The crew also will replace a device that measures the electrical charging potential of the arrays and associated surfaces in its vicinity, called a floating point measurement unit, on a separate truss section.
Leading the mission control team today is Flight Director Adi Boulos with support from Sandy Moore as the lead spacewalk officer and NASA astronaut Jessica Watkins acting as the capsule communicator, or CAPCOM, to the crew.
Station Busy with Sunday Spacewalk Preps and Biology, Botany Research
Two Expedition 65 astronauts are getting ready for a Sunday spacewalk to modify the International Space Station’s power system. Meanwhile, the orbiting lab is hosting a variety of biology and botany research today as two cosmonauts clean up following Thursday’s spacewalk.
International astronauts Akihiko Hoshide of the Japan Aerospace Exploration Agency (JAXA) and Thomas Pesquet of ESA (European Space Agency) are preparing for a six-and-a-half hour spacewalk on Sunday. They will set their U.S. spacesuits to battery power at 8:30 a.m. EDT, exit the station’s U.S. Quest airlock, then translate to the Port-4 (P4) truss structure to install a modification kit. This will ready the P4 for a new Roll-Out Solar Array set to be delivered on a SpaceX Cargo Dragon mission next year. NASA TV will begin its live spacewalk coverage at 7 a.m. on the NASA app and the agency’s website.
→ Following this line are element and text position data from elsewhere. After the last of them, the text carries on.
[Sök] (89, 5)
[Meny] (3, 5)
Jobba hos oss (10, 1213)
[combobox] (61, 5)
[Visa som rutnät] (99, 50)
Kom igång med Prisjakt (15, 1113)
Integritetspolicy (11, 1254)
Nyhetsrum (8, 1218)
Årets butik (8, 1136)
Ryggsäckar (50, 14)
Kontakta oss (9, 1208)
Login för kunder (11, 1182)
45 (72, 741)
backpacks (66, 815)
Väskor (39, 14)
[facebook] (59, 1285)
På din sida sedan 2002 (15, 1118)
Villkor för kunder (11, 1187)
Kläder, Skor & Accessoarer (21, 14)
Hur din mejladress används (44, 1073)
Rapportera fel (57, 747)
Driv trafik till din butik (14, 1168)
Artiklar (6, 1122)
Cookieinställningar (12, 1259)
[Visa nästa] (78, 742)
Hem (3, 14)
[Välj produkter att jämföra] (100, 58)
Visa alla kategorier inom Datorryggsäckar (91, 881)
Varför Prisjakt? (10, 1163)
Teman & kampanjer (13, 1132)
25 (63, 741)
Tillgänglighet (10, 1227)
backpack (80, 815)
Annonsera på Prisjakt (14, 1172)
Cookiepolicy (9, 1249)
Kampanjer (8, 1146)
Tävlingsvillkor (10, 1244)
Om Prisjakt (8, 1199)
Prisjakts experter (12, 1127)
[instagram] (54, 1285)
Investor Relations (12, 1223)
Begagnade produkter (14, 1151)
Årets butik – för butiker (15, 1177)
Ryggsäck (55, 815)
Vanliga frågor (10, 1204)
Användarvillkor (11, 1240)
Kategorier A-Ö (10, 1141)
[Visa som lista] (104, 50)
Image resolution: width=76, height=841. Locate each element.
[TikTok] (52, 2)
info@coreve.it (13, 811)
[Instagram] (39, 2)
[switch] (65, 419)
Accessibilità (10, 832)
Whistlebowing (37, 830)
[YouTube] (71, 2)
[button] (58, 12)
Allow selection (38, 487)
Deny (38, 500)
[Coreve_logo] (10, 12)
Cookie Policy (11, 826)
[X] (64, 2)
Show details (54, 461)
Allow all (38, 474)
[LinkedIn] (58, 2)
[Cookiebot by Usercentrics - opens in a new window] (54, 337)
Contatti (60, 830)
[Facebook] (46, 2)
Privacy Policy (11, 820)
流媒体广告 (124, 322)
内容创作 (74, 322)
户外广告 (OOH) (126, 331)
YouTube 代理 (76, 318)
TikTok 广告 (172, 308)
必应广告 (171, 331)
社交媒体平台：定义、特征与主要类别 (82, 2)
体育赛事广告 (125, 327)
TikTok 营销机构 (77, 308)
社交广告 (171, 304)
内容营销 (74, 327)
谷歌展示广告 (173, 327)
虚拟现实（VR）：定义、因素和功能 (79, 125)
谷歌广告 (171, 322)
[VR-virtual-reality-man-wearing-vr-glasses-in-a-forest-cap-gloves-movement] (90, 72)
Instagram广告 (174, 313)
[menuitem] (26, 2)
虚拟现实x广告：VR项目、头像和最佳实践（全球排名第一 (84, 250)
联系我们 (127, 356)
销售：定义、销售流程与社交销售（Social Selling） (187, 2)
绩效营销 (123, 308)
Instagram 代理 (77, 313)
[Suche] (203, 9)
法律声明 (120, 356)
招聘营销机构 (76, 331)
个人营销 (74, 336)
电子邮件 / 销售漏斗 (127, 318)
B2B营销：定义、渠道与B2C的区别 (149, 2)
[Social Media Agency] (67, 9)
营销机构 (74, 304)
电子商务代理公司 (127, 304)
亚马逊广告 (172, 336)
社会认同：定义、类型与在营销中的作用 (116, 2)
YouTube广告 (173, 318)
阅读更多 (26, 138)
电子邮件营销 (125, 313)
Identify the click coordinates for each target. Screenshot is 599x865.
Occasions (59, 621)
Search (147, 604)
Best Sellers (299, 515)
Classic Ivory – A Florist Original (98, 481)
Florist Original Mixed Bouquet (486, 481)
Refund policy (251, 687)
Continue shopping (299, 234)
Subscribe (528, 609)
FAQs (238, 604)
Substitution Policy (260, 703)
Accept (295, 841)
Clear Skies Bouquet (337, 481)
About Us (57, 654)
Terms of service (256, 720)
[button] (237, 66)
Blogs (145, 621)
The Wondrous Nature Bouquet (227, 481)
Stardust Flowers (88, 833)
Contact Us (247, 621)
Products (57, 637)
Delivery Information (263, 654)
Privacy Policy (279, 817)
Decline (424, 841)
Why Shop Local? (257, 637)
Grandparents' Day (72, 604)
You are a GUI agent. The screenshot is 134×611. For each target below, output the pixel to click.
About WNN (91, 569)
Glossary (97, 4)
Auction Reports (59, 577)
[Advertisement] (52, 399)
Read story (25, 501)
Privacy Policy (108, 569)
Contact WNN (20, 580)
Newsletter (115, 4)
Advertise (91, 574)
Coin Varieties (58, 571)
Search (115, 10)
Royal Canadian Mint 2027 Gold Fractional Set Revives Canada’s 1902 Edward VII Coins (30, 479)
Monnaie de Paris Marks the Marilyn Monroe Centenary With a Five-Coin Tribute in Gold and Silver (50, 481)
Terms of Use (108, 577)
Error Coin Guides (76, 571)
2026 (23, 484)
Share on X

NASA Flight Engineers Shane Kimbrough and Megan McArthur worked on two different space botany experiments today helping mission planners and doctors learn to sustain crews on longer space missions farther away from Earth. Kimbrough harvested plants growing on petri plates for the APEX-08 genetic expression study. McArthur cleaned up debris in the Kibo lab’s Plant Habitat that is growing Hatch Green chiles for the Plant Habitat-04 space crop experiment.
NASA Flight Engineer Mark Vande Hei replaced components inside the Combustion Integrated Rack then relocated a detection device that studies the radiation spectrum onboard the station. Vande Hei also partnered with Hoshide and Pesquet assisting the duo with their spacewalk preparations.